## WHAT TO WORK ON:
How many of the lines below contain the string "sidebar" with matching case? Reply with the number alone.

## SUPPLIED INFORMATION:
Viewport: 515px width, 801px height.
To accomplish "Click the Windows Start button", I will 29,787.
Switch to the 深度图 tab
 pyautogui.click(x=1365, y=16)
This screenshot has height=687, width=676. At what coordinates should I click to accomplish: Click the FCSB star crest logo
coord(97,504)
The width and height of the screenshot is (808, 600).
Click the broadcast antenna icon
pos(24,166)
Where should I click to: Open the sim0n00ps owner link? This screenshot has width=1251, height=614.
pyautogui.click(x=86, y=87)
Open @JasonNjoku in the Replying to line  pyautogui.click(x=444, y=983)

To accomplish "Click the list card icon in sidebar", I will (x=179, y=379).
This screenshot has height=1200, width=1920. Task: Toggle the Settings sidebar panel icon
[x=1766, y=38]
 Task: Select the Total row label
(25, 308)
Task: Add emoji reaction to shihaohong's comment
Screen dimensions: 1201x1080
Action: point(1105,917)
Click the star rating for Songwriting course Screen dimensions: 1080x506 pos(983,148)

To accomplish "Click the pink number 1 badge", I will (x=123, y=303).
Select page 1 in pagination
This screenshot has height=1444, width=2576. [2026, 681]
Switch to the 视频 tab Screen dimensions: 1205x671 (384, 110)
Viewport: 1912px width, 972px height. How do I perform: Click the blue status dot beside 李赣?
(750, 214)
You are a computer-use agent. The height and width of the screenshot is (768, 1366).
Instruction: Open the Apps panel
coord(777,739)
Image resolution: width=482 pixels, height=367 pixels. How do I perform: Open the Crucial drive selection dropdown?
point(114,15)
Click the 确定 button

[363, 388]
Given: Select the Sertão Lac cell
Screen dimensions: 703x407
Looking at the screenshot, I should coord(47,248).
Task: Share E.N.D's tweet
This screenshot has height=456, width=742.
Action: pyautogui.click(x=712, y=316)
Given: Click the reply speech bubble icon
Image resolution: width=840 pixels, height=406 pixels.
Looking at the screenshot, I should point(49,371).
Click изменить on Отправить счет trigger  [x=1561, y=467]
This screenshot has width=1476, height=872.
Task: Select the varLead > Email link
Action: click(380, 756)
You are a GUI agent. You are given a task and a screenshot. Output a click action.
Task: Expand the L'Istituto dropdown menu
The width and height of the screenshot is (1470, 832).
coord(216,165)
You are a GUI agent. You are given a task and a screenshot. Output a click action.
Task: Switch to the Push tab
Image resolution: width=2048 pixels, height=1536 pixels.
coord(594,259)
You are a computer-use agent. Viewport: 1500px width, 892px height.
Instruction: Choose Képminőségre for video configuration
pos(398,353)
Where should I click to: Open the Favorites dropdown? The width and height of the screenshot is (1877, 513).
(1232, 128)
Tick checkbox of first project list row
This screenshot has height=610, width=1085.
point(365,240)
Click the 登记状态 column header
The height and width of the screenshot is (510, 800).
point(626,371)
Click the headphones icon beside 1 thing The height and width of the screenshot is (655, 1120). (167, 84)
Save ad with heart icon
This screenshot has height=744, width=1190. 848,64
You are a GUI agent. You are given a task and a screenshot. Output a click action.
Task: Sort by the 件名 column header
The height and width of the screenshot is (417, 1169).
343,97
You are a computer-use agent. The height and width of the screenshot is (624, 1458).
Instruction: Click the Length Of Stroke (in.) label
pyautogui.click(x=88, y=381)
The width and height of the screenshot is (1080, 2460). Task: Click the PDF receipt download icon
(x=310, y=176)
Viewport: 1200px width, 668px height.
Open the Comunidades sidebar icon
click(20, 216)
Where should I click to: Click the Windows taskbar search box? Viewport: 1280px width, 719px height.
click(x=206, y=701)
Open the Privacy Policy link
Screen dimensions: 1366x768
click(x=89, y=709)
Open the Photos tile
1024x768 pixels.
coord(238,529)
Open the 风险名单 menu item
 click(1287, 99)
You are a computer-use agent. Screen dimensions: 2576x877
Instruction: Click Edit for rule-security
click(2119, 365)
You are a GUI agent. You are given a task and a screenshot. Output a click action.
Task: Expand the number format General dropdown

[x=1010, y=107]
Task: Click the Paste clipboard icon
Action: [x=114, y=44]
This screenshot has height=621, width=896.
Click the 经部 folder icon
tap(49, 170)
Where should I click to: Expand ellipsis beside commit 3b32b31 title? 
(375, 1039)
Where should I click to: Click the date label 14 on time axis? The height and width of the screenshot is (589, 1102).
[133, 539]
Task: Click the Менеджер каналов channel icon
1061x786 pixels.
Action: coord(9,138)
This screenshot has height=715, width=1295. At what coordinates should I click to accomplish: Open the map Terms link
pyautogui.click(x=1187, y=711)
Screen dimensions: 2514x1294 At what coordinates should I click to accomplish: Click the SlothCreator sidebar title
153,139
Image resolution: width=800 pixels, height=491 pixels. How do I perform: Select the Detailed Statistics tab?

## EXERCISE RESULT:
4